Similarly, the initial role of John as parent/apostle also changed. His last words were not going to be as a dying parent to a child. The hand-offs of both Jesus and John the Apostle were to the Holy Spirit who could be all godly things to all men. John became a brother and companion. The apostolic era dimmed and the eternal era brightened. The apostolic role shifted to the peer role in the kingdom of God.

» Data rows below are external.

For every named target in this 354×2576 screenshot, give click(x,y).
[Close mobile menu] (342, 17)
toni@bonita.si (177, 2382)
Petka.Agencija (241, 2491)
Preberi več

From apostle to peer: the evidence
He called himself brother and partner, but was he really? Yes, on the basis of his life. His real stature as apostle did not exempt him from the real events pressed upon members of the first century church. As the good news of Jesus spread the Roman empire was infected, so to speak, with his message. The tiny seed of Jesus’ birth had taken on dimensions far beyond Israel’s borders becoming a force to be reckoned with. The Roman empire was doing the reckoning in the form of persecution. John was being pinched in the same manner as other late first century Christians were being pinched. He had been pinched all the way into exile. He was there because of God’s word and Jesus’ testimony, not exempted from the wrath of Rome. That is what made him a companion and partner, a fellow-sufferer, a fellow who had to patiently endure.
~ Relationship and Common Cause ~
In the lead-up to this section John had mentioned many things:
- Grace and peace
- Trinity and atonement
- Worship was evoked by the recognition of God’s doings in our lives.
Those were foundational realities which he could have taught on, but instruction in doctrine was not the point of this letter. Rather, he lived with those strengths and with that backbone. That godly style of living led to suffering, kingdom and patient endurance…other realities. Those forged companionship. Those forged a common cause. He was a brother and a companion.
What’s up with this “in the Spirit” stuff?
Is John in some sort of a trance or state of altered consciousness? Is he floating around with an out of body experience, dreaming? Or is he just experiencing some manner of close connection with God?
While we are not given specifics, it does not seem that he was wrestling with God as Jacob did in Genesis 32. Neither does it seem like he is having a Daniel 9 moment pleading with prayer and petition, fasting in the setting of sackcloth and ashes. Nor does he seem to be praying with the intensity expressed by Luke of Jesus in Gethsemane2 sweating drops of blood. In those situations there were particularly poignant needs and situations at hand being brought before God Almighty.
In John’s case here it seems that he had just gone and met with God on a given Sunday. He was praying–volitionally engaged with God. He was not working in the garden or fixing the shelter he slept in. Those types of earthly cares were on the back burner, important, but set aside. The thing that he was focusing on was God. He was praying and engaging with God probably in things his mind was accustomed to bringing to the presence of God.
So being “in the Spirit” was not something magical nor hyped. It was a part of John’s spiritual breathing, living so to speak. Maybe it could be called “spiritual biology.” John was doing it; all Christians should be doing it.